Should parents meddle in their kids' classroom assignments?
When parents talk about their children's traits and the match they see with a particular teacher's instructional method, Charlson tries to accommodate them. This is part of valuing parents as partners in their children's education, she says.
What if a parent asks for her child to be in the same class as a friend? There's a narrower opening for such requests. "Best friends? We don't do that," Charlson said, "unless the children need that social interaction to support their education." And if a pair of friends mistreats other kids when they're together, the request should go nowhere, said Charlson and the other principals I talked to. In case you had any doubt, there is research to support this: "Although having friends is typically thought to be beneficial, having aggressive friends may negatively affect the adjustment of youth," write University of Missouri professor Amanda Rose and her colleagues in a 2004 article in the Journal of Experimental Child Psychology. Interestingly, Rose says that there's no consensus about whether bullies have fewer or poorer-quality friendships than other kids. Some studies show that their friendships offer similar levels of "companionship, help and guidance, conflict resolution, and conflict." Other research has found that the friendships of aggressive kids are less intimate and affectionate and involve greater power differences. But however these friendships serve the bullies themselves, they seem like a danger for other children. Everyone knows that two or three mean kids are harder to shrug off or stare down than one.
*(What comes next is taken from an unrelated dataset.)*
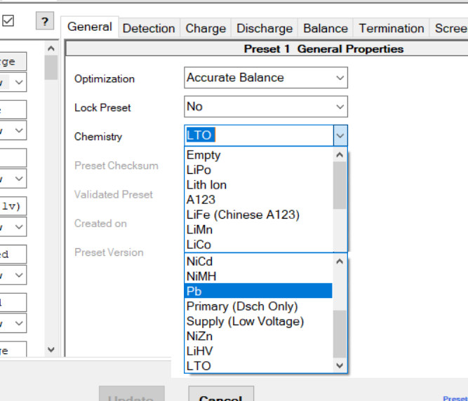Screen dimensions: 468x401
Task: Select Supply (Low Voltage) entry
Action: click(x=245, y=321)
If two kids have a strong friendship that doesn't hurt the kids around them because they're nonexclusive and pull other children into their orbit, should schools let the friends move from grade to grade together? About this one I'm not a purist. We expect a lot of children to adjust to a new ecosystem every year. The mantra that they should start afresh each time by mixing with a new set of peers, rather than building on old attachments, has always seemed a bit much to me. I remember dreading each new year of elementary school, because my class list didn't include my closest friend of the year before. What if adults were told every September that they had to stop eating lunch or IM-ing with the colleagues they get along with best and must forge a whole new set of relationships? We wouldn't put up with it for a second.
And so I was sweating when I recently opened the letter with my older son's class list for this coming year. He and his close friend were together, as it turned out, and I took this as vote of confidence in the open, outward-looking nature of their relationship. Maybe it's a healthier friendship than mine were in elementary school. In any case, for this smooth start to the school year, I am grateful.
A version of this article also appears in DoubleX.
Emily Bazelon is a Slate senior editor and writes about law, family, and kids. Her forthcoming book, Sticks and Stones: Defeating the Culture of Bullying and Rediscovering the Power of Empathy and Character. Find her at firstname.lastname@example.org or on Facebook or Twitter.
Illustration by Mark Alan Stamaty.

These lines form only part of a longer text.